La photographie du pays fournie par les résultats d’il y a un mois laissait clairement apparaître trois blocs. Dans l’Ouest dont il est issu et dans une bonne partie du Sud, le sortant Laurent Gbagbo (38 % au niveau national) raflait la mise, tandis que le Nordiste Alassane Ouattara (32 %), ancien Premier ministre, régnait parmi les populations de sa zone, et que M. Bédié restait l’homme fort du centre.
Pour ce dernier, la situation est la plus éloquente : c’est le grand groupe ethnique akan et en particulier l’ethnie baoulé qui, comme un seul homme, a voté pour l’un des siens, transformé dans l’entre-deux-tours en « faiseur de roi ».
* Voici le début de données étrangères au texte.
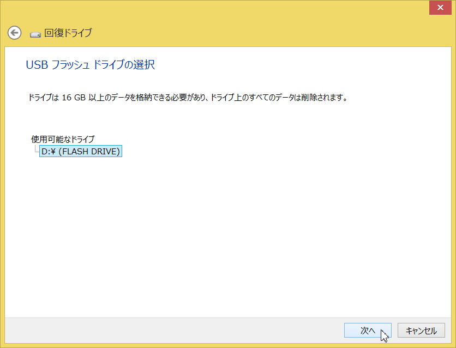This screenshot has width=456, height=348.
Task: Click the recovery drive icon in header
Action: click(x=35, y=34)
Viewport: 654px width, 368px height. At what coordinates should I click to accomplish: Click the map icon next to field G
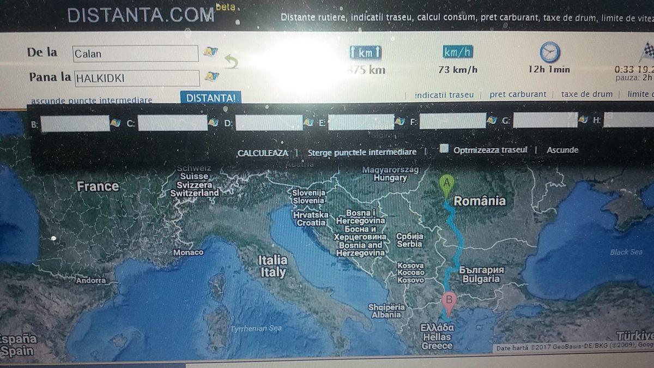583,120
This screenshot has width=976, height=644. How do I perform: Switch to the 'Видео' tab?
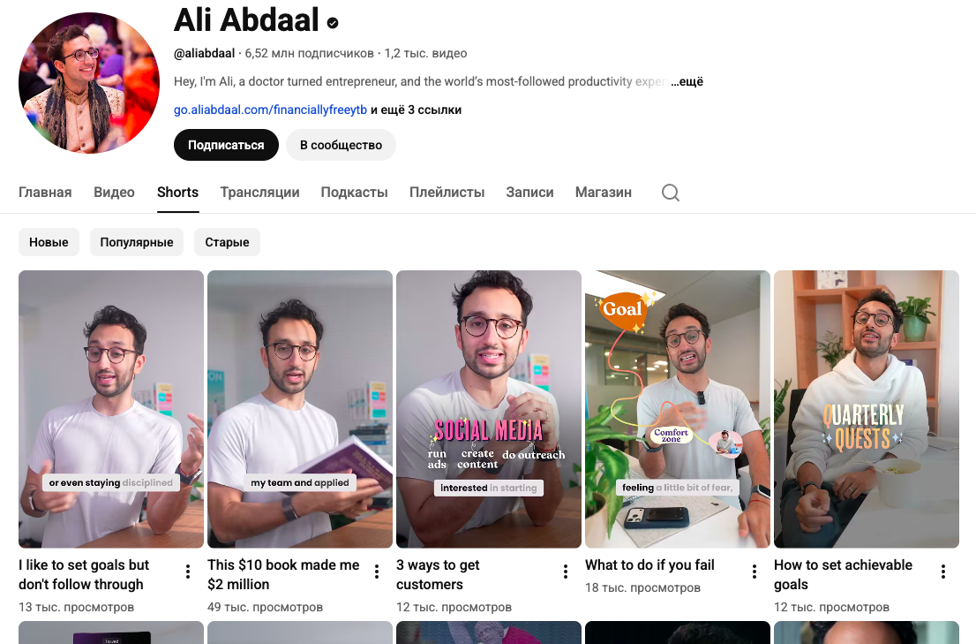[114, 193]
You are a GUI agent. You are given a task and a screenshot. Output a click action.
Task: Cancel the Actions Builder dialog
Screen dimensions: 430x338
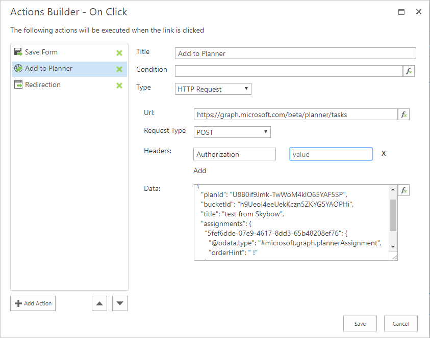[400, 324]
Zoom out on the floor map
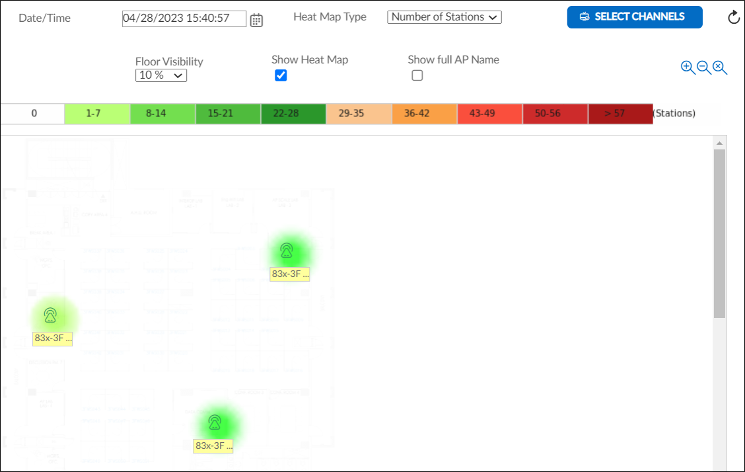The height and width of the screenshot is (472, 745). [703, 67]
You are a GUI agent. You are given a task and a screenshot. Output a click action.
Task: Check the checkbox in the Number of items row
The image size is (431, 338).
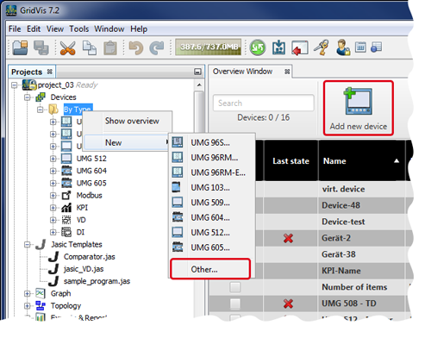click(235, 287)
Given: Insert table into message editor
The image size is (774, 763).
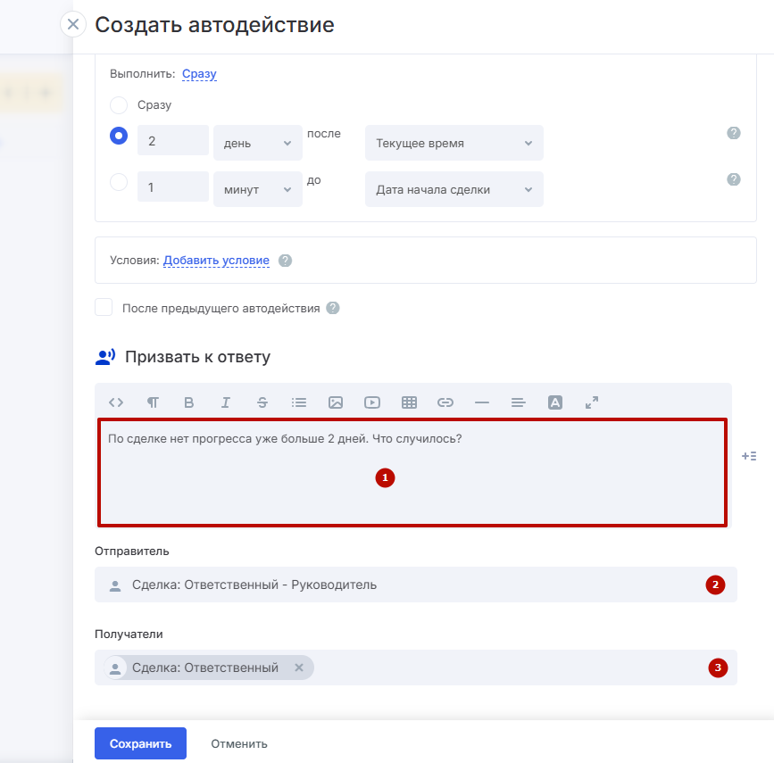Looking at the screenshot, I should [409, 402].
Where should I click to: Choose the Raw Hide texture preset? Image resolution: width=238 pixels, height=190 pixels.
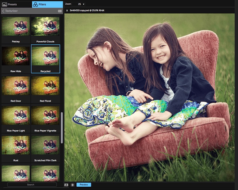pos(16,56)
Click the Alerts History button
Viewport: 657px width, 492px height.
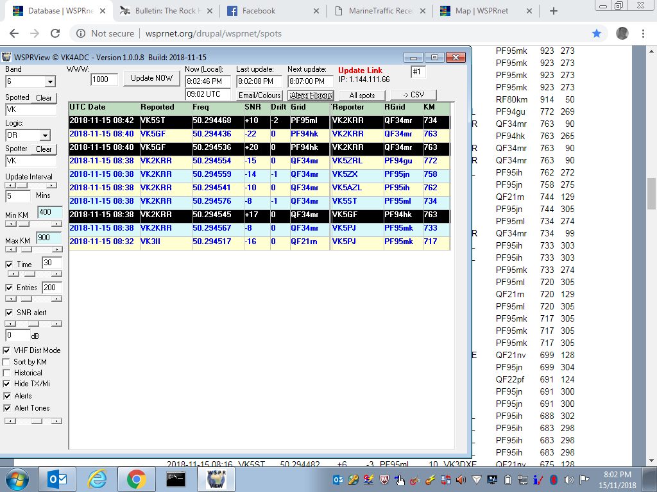[311, 95]
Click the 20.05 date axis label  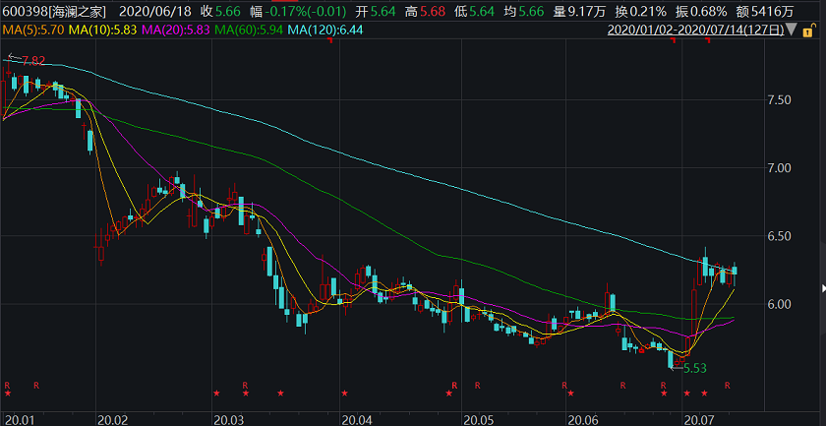tap(477, 417)
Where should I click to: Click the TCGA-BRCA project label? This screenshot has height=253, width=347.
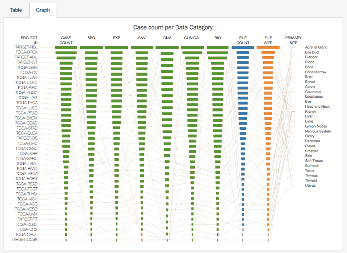[27, 52]
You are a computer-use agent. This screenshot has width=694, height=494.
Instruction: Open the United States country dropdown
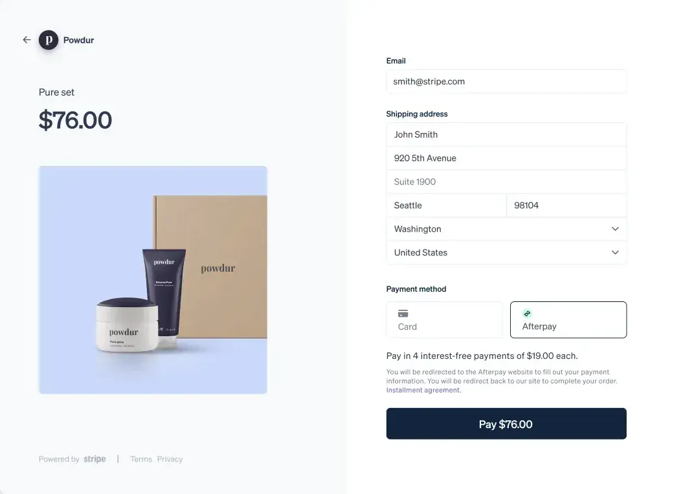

Les deux finalistes ne s’y sont pas trompés : M. Ouattara a confirmé son alliance avec son ancien ennemi, et lui comme M. Gbagbo ont lancé d’impressionnantes opérations de séduction en direction des baoulé.
« Au premier tour, les candidats avaient fait une campagne nationale. À partir du moment où les voix à récupérer au second tour sont celles d’un PDCI réduit à sa région d’origine, le centre, les rivaux n’avaient pas d’autre choix que de faire un effort vers l’électorat baoulé », souligne un bon connaisseur de la société ivoirienne.
Alors que la partition militaire du pays née du putsch raté de 2002 recoupe le clivage entre Sud chrétien et animiste et Nord musulman, « la fracture existe » toujours dans une Côte d’Ivoire où M. Gbagbo est très fort au Sud et dans l’Ouest et son concurrent impérial au Nord, estime de son côté Christian Bouquet, professeur de géographie à l’université de Bordeaux (France). En une décennie, « les lignes n’ont pas tellement bougé », note ce spécialiste pour qui « la démocratie n’est pas encore « digérée » » en Côte d’Ivoire car le multipartisme y recouvre fondamentalement un « multiethnisme ».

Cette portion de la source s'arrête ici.